Building on this question, is there a simple solution for having a multi-key dictionary where either key individually can be used to identify the value?

ie.

MultikeyDictionary<TKey1, TKey2, TValue> foo;
foo.Add(key1, key2, value);
myValue = foo[key1];
// value == myValue
foo.Remove(key2);
myValue = foo[key1]; // invalid, Exception or null returned

This blog post seems to detail a rather decent implementation.
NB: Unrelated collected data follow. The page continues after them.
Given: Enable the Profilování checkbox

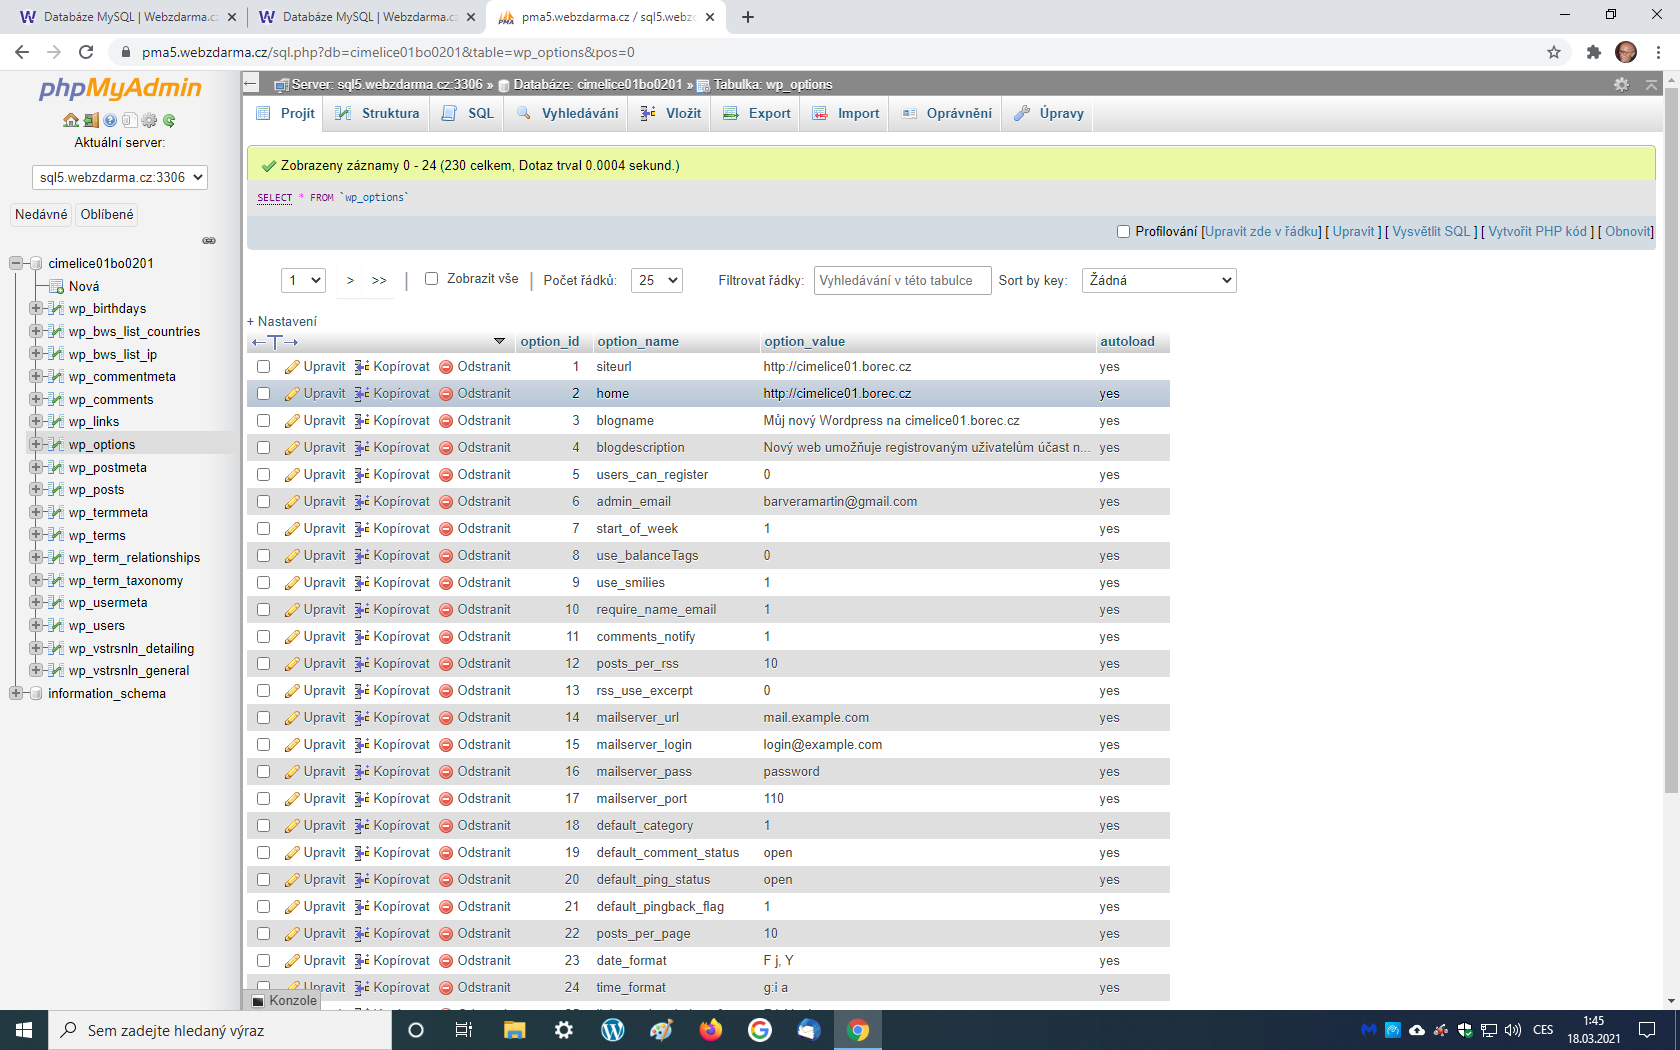Looking at the screenshot, I should 1123,232.
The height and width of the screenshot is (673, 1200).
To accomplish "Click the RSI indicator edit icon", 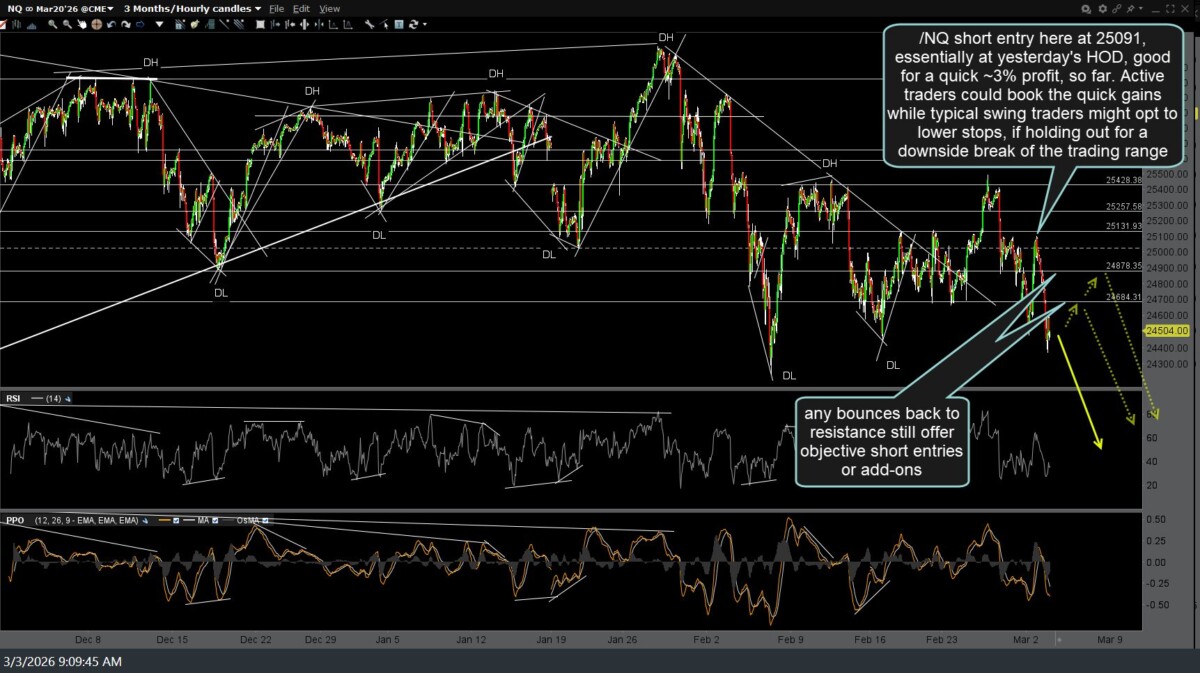I will (67, 399).
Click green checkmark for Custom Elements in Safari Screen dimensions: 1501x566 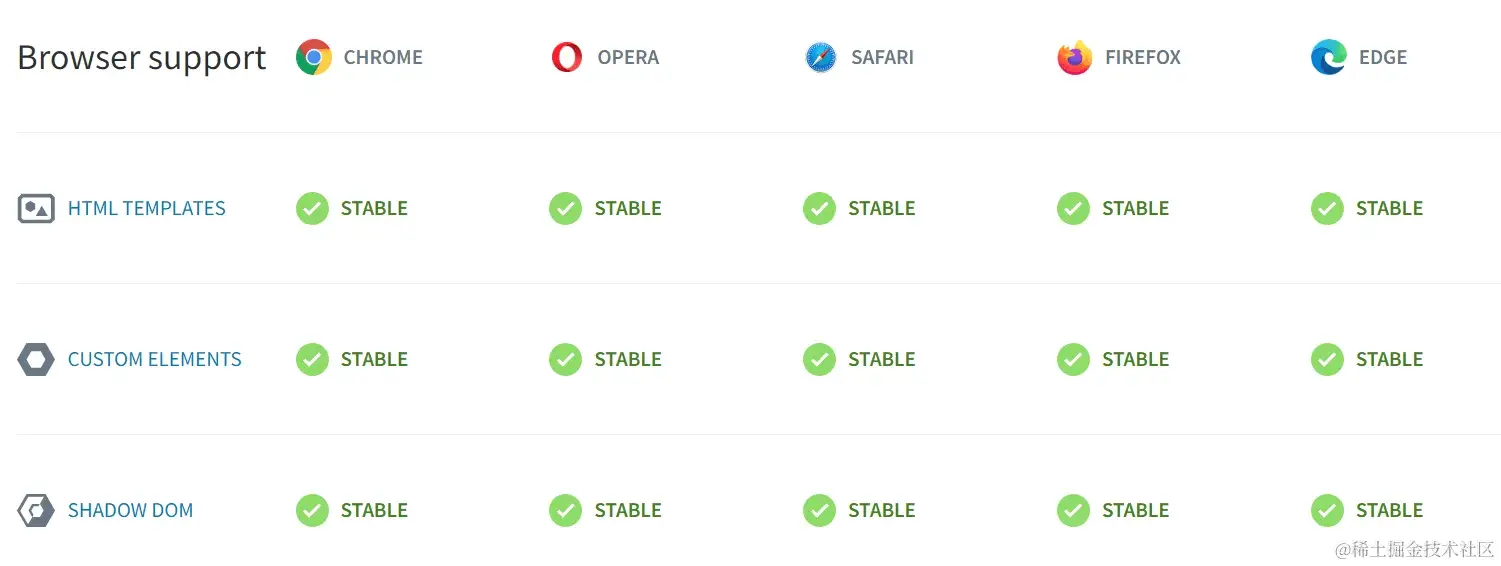[x=819, y=360]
Multi-key generic dictionary class for C#

MultiKeyDictionary is a C# class that wraps and extends the Generic Dictionary object provided by Microsoft in .NET 2.0 and above. This allows a developer to create a generic dictionary of values and reference the value list through two keys instead of just the one provided by the Microsoft implementation of the Generic Dictionary<...>. You can see my article on CodeProject (here), however this code is more up-to-date and bug free.

Yes, define a class that adds the object to an internal hashtable with both keys,

 public MyClass<k1, k2, T>: Dictionary<object, T>
  {
      private Dictionary<k1, k2> keyMap;
      public new Add(k1 key1Val, k2 key2Val, T object)
      {
         keyMap.Add(key1Val, key2Val);
         base.Add(k2, object)
      }
      public Remove(k1 key1Val) 
      { 
          base.Remove(keyMap[key1Val]); 
          keyMap.Remove(key1Val);
      }
      public Remove(k2 key2Val) 
      { 
        base.Remove(key2Val);
        keyMap.Remove(key2Val);
      }
  }

There's nothing built into .NET BCL for this type of collection at the moment.

I see two options:

1. Use a two-level dictionary. The first level maps different keys to some common unique key (let's say a GUID), and the second level maps the GUID to the actual value.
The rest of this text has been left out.